Güler yüzlü, sevimli,
Ellisinde bir sıcak yürek.
"Ne oldu, hayırdır?" Dedim.
Yanındaki Taka Gazetesini çıkartı.
Taka okuyorum...
Yazılarını okuyorum.
Süper yazıyorsunuz.
Yusuf Hocam da öyle.
Taka Gazetesi bir başka...
*
Teşekkür ettik tabi.
Beğenilmek,
Takdir edilmek iyi geliyor.
E, ne demişler:
Marifet iltifata tabidir.
Ha bu arada Ali Taşan'ın da kestaneleri harikaydı...

FIKRA

İskoçyalı'nın tavuğu İngiliz'in bahçesine yumurtlamış. 
Biri "Tavuk benim, yumurta da benimdir" diyor. 

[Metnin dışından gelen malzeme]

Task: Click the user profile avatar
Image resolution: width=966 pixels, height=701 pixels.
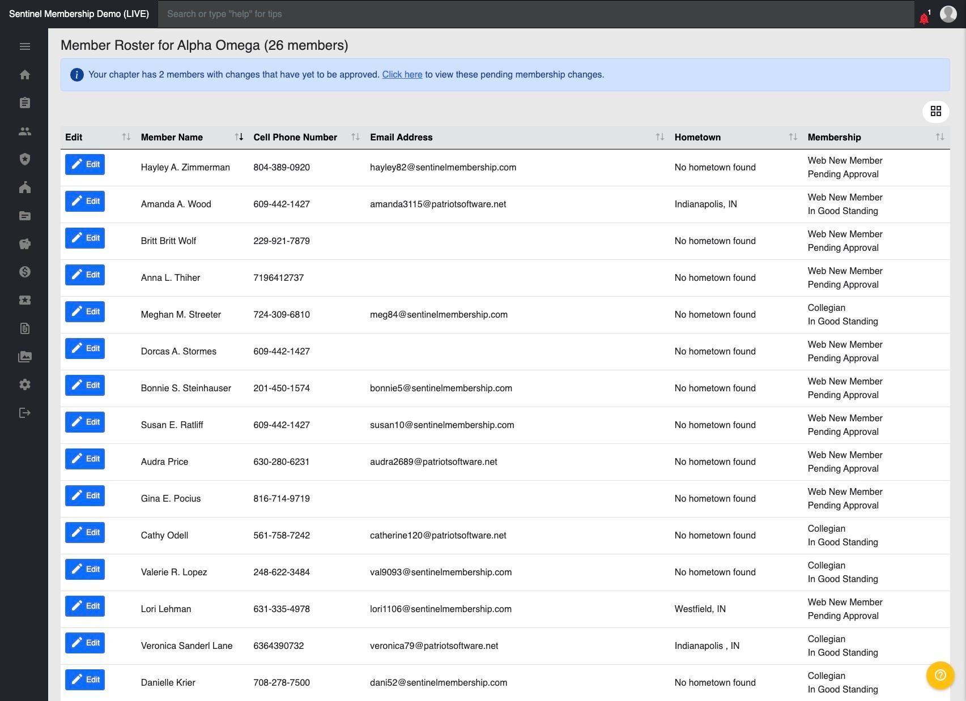Action: [x=948, y=14]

Diğeri "Benim bahçem, yumurta da benimdir." 
En sonunda İskoç "Bu böyle sürer gider.
En iyisi birbirimize birer tekme atalım. 
Yerde en kısa süre kalan yumurtayı alsın" diyor.
İngiliz de kabul ediyor. 
İskoç'un önce tekme atmasına karar veriyorlar.
İskoç en ağır postallarını giyip geliyor. 
İyice bir abanıp İngiliz'in bacaklarının arasına bir tekme atıyor. 
İngiliz yarım saat sonra ancak kalkabiliyor.
İngiliz tam tekmeyi atmak için hazırlanıyorken, 
İskoç yumurtayı uzatıyor: "Al senin olsun, bir yumurta için değmez."